Today I read – well flipped – through the Sunday Mail. I didn’t buy it, I stumbled across it when out visiting, and in it I found an ‘exegesis’ of the Parable of the Good Samaritan.
What I really found was either a wilful distortion of this most famous of salvation parables to suit a political point of view, or, more charitably a sloppy piece of interpretive analysis.
Now I want to make it very clear that I accept that the situation in Calais is complicated and there probably aren’t any easy, or neat and tidy, answers. But what I won’t accept is a rewriting of a salvation parable.
Why do I call it a salvation parable? The answer is that the story is told in response to Jesus being asked the following question:
‘Teacher what must I do to inherit eternal life?’ The question is about as salvific as it gets.
The answer is given in the form of a story, the Parable of the Good Samaritan (Luke 10, 25-37). The narrator is Jesus. Now let’s consider Peter Hitchens’ critique:
‘As for the parable of the Good Samaritan, the hero of the story didn’t tell other people to be compassionate and generous. He did it himself. I am full of admiration for any individual who offers to take home migrants into his home indefinitely, and bear the charges as the Good Samaritan did, of their housing, food and medical treatment. But I have none at all for the pulpit Samaritan who tells others in our overcrowded country that they must suffer for the sake of his peace of mind.’
Before I give, just two reasons why Hitchens’ analysis cannot stand, let me once again say I fully accept there are no easy political solutions to the problems in Calais. Now onto my critique:
My first criticism is this: the Samaritan is not the narrator Jesus is.
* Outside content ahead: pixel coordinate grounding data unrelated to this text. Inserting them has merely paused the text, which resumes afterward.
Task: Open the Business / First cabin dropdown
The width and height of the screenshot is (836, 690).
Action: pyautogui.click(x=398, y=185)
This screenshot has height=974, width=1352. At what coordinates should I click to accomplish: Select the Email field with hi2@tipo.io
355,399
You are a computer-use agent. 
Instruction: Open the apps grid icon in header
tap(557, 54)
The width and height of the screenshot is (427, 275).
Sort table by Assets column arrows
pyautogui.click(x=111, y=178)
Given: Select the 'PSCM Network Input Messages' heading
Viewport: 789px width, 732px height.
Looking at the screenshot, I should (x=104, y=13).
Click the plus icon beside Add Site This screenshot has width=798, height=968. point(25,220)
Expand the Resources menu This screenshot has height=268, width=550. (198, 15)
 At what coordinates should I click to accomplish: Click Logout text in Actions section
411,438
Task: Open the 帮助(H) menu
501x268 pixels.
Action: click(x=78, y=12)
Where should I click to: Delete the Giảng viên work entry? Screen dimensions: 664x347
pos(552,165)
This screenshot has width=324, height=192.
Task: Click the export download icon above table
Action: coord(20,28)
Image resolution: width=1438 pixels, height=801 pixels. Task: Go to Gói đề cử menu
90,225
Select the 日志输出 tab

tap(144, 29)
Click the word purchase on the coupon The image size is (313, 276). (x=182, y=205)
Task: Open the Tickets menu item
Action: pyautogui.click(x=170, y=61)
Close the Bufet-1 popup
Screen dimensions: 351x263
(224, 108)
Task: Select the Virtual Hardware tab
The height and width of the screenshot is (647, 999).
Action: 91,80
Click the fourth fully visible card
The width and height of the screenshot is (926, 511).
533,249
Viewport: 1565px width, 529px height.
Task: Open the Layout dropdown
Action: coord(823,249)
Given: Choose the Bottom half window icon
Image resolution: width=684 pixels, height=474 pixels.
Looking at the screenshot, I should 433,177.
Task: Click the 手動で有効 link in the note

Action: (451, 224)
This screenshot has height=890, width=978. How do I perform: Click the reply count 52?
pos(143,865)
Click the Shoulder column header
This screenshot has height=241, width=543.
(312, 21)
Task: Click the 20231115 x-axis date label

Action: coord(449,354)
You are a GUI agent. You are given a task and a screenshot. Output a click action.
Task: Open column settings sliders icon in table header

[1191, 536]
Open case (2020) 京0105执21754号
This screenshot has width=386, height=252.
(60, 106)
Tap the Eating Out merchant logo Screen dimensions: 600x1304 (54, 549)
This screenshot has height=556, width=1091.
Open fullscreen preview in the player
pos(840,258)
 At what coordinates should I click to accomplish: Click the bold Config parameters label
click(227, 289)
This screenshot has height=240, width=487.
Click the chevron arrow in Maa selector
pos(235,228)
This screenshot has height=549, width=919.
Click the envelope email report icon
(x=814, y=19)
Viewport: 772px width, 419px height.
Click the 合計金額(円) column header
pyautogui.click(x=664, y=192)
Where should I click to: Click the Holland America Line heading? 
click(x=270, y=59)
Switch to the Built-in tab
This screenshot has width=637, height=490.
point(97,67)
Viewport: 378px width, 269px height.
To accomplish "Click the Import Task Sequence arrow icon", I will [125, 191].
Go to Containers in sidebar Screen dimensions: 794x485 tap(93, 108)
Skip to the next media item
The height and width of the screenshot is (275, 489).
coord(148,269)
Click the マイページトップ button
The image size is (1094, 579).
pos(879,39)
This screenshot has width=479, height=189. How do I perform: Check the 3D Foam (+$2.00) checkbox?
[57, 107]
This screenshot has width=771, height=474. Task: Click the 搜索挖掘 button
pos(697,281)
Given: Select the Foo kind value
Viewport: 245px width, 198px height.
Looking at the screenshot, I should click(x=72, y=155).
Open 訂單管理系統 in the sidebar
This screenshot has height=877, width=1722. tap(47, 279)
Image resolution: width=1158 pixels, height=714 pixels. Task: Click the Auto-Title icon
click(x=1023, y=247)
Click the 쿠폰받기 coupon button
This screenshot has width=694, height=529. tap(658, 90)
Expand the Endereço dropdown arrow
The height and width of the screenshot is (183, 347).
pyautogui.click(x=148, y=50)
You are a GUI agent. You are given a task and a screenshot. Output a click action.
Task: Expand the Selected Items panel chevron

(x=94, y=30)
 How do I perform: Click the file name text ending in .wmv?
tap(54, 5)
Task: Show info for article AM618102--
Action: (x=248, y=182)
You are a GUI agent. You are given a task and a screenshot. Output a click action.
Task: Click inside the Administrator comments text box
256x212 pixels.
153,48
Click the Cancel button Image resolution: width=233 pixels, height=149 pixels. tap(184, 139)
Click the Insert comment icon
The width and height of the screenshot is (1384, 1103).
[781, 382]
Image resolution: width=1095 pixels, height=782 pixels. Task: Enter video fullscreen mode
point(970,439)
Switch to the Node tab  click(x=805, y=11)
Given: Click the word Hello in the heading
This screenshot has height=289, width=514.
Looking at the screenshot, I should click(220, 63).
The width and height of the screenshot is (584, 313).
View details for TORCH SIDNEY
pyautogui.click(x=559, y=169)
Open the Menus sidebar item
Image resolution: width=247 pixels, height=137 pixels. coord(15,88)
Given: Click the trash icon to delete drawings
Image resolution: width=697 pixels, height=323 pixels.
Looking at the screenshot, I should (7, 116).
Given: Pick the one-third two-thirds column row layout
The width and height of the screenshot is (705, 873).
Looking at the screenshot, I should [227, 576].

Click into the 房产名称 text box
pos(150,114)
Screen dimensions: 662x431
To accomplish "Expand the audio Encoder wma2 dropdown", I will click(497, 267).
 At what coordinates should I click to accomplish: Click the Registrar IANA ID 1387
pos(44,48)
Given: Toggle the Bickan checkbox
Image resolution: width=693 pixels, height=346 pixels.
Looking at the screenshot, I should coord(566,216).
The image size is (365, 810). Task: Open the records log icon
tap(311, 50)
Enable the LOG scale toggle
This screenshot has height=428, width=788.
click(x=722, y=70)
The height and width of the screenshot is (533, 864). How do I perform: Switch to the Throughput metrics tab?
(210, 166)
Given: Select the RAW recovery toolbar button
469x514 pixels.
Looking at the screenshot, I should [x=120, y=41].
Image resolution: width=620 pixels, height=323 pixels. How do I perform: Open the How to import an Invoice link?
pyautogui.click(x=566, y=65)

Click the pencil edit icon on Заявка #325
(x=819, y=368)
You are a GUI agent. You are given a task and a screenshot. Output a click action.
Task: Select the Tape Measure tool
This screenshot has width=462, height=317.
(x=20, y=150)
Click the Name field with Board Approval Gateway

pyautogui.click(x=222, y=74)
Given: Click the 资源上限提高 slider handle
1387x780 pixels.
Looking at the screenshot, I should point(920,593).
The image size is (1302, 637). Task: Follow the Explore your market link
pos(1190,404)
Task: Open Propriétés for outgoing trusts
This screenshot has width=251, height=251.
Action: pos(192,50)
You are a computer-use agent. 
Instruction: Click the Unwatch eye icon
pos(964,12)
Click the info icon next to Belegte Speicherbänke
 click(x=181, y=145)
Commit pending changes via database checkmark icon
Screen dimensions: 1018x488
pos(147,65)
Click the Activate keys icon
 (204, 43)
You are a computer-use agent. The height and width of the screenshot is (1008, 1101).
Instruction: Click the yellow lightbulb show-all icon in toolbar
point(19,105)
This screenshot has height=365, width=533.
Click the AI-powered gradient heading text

The Samaritan is one of five fictional characters in a story told by Jesus, to make a point about love of neighbour, which of course is directly related to the question of eternal life. The other characters are the injured man, two highly educated but spiritually blind members of the religious and political elite and, the hotelier or innkeeper(we will come back to him).
So to say that the Samaritan didn’t tell us to do something is at one level correct, but at another level ridiculous. Jesus is the narrator, the Samaritan is an actor, and an actor whose lead we are instructed to follow if we wish to gain eternal life. For after Jesus had finished his story he turns to his inquisitor and asks: ‘Which one of these three do you think was a neighbour to the man who fell into the hands of the robbers?’ The originator of the story responds, ‘the one who showed mercy,’ to which Jesus replies ‘go and do likewise.’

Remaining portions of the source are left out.